Один из нас промолвил: ”Как погаснет
И это пламя, будет, как в гробу”.
”Так уголь принеси”, - ответили ему.
”Угля? Откуда?  Разве ты не слышишь,
Как вьюга воет и срывает крышу?
Расстаться с жизнью хочешь – выходи”, -
Ответил первый и не стал идти.
“Уж лучше в темноте нам переждать,-
Решил бодрее юноша сказать. -
Запас еды тут есть, на ощупь станем
Передвигаться, а там день настанет…”
“День, говоришь, а ты откуда знаешь?”-
Заговорили все вокруг уныло,
Но парня это вовсе не смутило.
“Известно всем, что ночи дни сменяют,
А дни сменяют ночи. Кто ж не знает?”
Еще и рассмеялся напослед.
“Вот это так сказал!- в сердцах отрезал дед. -
И что тебя так рассмешило?
“Известно всем!” А смерти шило
Вонзают чаще по ночам,
Во тьме она приходит к нам,
И до восхода солнца”… ”Ба! Да отлетать когда душе,
То день иль ночь – без разницы уже –
Для мертвого и солнце скроет ставень,-
Неугомонный пререкался парень. -
А вам, дедуля, я скажу и больше:
Раз ночь длинна, и день продлится дольше,
Полярный, вечный день”. – “Ничто не вечно!”-
Ответил дед. Его уже не слушали, конечно,
Ведь парень веру разбудил до срока,
И все к нему пристали, как к пророку:
“Когда ж тот день? Конец придёт ли ночи?”
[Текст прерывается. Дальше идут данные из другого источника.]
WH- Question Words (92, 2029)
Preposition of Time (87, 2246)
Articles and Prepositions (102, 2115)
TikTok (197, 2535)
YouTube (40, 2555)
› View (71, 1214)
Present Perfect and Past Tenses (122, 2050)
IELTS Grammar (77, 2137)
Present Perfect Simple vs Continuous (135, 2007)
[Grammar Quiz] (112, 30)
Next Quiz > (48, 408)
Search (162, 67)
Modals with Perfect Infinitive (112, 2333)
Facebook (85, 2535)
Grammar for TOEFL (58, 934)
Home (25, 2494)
“Недолго ждать!” - “С чего ты так пророчишь?”…
“Перед рассветом тьма бывает гуще,
А темноты, как эта, нету пуще!”-
И в голосе тревога прозвенела
У юноши. Сказали: “Правда, дело!”
А кто-то вслух тут стал припоминать,
Давно ли ночь нас стала тут держать:
Один сказал: “Недели две”, “Да нет, не столько!”-
Пытался кто-то возразить. “Известно только, -
Понурым голосом тут дед изрёк: -
Что мы и сутки и недели погубили
В проклятой тьме, и счёт забыли!
О самой тёмной ночи кто же знает,
Последняя она… А может, открывает
Собою те, что без просвета”. –
“Да хватит, дед, опять про это…
Вы хоть бы промолчали. Как пугач,
Пророчите беду…” – так женщина сквозь плач,
Проговорила.
Затем, как золотая струнка, детский голос милый
Воскликнул так, что даже темнота, казалось, расступилась.
“Я уже вижу: день придёт!” - “Когда?” - “Не знаю точно”.
“Какой же он?”- “Хороший, непорочный,
Румяный, золотой, какой же, мама?
Ты знаешь, говорила же!” – упрямо
Ребёнок повторял как заклинанье.
“Ох, - мать была как жертва на закланье.-
То был не день, то сполох был, наверно”.
“Но ты же говорила!” - “Да я ошиблась, верно”.
Дитя уже заплакать собиралось,
Когда вдруг стены осветились малость,
И юноша воскликнул: “Солнце светит!
Как я и говорил!” Мы к окнам, точно дети.
За снежною пустыней занималось
Сиянье полукругом, иль казалось…
“Да где там!- это женщина сказала. –
То сполох, для сиянья как-то мало”.
“Те сполохи в бураны не приходят, -
Дед возразил. – То, видно, месяц всходит”.